Le soir du réveillon de Noël, alors que nous étions réunis autour d’un apéritif très décontracté dans le salon, je donnais à Charlotte le petit Jésus pour qu’elle aille le coucher dans la crèche. Ensuite, comme tous les jeunes enfants, elle commençait à se raconter des histoires en jouant avec les santons. L’intérieur de la crèche était tout retourné. Le petit Jésus avait rejoint les rois mages, Michaud le curé, Joseph s’entretenait avec un couple se protégeant de la chaleur sous une ombrelle rouge, Marie, près de la fontaine, semblait chercher la fraîcheur tout en bavardant avec de belles Arlésiennes et l’âne était allongé près du pêcheur.

Valentin et Louis s’étaient éclipsés pour aller déposer les paquets au pied du sapin. La veille, Charlotte m’avait demandé de lui montrer la cheminée et de lui expliquer comment le Père Noël allait réussir à l’emprunter dans un sens comme dans un autre. Ensemble, nous avions également fait le tour des décorations suspendus dans le sapin et j’avais dû porter Charlotte qui voulait absolument toucher l’étoile. A trois ans et demi, Charlotte était maintenant assez grande pour prendre la pleine mesure de Noël. Comme ses yeux brillaient en découvrant les cadeaux! Quelle ne fut pas sa joie de sortir d’un emballage une incroyable robe de la Reine des Neiges aussi belle que la robe couleur de lune de Peau d’âne dans le film de Jacques Demy! Comme sa maman était heureuse de voir sa petite fille comblée!

Alors que je m’investis toujours beaucoup dans la préparation de Noël, j’avais eu du mal cette fois-ci à me laisser gagner par l’esprit de Noël: les deux confinements, la fatigue, le fait de ressentir tant de détresse sociale et, aussi, de vouloir quitter la maison et son plateau. Notre maman avait apporté des jacinthes, un bouquet d’eucalyptus très odorant, des baies couleur carmin dont j’ignore le nom et une grande branche de sapin qu’elle a accrochée au-dessus de la cheminée et que ma soeur a décorée avec des étoiles rouges et dorées.

Comme toujours, les cousins étaient heureux d’être réunis dans une maison qui n’a aucun secret pour eux et d’écrire de nouveaux pans de leur mémoire commune. Trouver un lit pour chacun avait ressemblé au jeu des chaises musicales.

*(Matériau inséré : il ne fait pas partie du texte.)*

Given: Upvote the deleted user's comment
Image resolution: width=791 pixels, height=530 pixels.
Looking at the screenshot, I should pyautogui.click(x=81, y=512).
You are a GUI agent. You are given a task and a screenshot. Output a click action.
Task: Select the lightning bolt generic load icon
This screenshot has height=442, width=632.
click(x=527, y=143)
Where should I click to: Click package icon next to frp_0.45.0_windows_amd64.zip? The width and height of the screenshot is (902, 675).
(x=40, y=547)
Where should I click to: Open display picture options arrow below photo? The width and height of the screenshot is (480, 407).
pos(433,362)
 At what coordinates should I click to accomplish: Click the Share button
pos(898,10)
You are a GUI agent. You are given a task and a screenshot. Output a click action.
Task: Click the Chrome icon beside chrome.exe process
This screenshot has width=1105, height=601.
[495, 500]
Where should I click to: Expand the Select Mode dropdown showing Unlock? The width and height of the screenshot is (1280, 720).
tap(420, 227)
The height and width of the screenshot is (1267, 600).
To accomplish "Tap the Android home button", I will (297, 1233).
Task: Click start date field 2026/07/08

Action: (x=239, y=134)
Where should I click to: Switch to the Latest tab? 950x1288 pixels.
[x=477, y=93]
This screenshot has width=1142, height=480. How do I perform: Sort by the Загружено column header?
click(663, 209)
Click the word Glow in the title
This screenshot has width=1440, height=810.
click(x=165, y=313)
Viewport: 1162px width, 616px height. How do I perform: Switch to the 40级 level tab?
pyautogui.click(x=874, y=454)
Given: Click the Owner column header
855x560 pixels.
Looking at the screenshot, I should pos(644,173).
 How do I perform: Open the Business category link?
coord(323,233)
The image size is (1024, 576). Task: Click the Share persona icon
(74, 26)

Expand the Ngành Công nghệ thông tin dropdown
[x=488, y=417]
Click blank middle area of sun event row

Stéphane et moi avions cédé notre chambre qui a été durablement la chambre réservée à notre famille et à nos amis de passage à ma soeur et à sa petite fille car elles y ont leurs habitudes; notre maman s’était installée dans le lit de Louis; Louis et Valentin avaient élu domicile chez Victoire; Victoire avait investi le lit martiniquais de mon bureau; Margot et Céleste avaient dormi dans le canapé-lit dans notre ancienne chambre transformée en salon et bureau pour Stéphane et, enfin, Stéphane et moi étions chez Céleste. Fantôme était dans l’entrée ou sous l’escalier. Quant au chat, il n’avait pas quitté sa soeur, Miyu. Les deux chats étaient si heureux de se retrouver et de jouer jusqu’à ce que la fatigue les gagne. Ces retrouvailles étaient pour eux le plus beau des cadeaux de Noël!

La pluie n’avait cédé qu’au moment où ma soeur reprenait la route pour Paris avec ses enfants, dans l’après-midi, après le délicieux déjeuner de Noël en grande partie concocté par Stéphane. Charlotte avait pu malgré tout sauter un peu dans le trampoline et Louis avait initié sa tante à l’utilisation d’une trottinette électrique. Le dimanche, un peu avant 9h30, Stéphane et le trio partaient pour l’Ain retrouver une maman doublée d’une mamie et leur cousine roumaine qu’ils n’avaient pas revues depuis la fin du mois de juillet. Le froid était tombé. La veille, pas de pluie mais un brouillard dense gommant les contours  du plateau. Dans la nuit, nous avions été réveillés par le vent fort poussé par la tempête Bella se déployant sur les côtes de la Manche et du Finistère.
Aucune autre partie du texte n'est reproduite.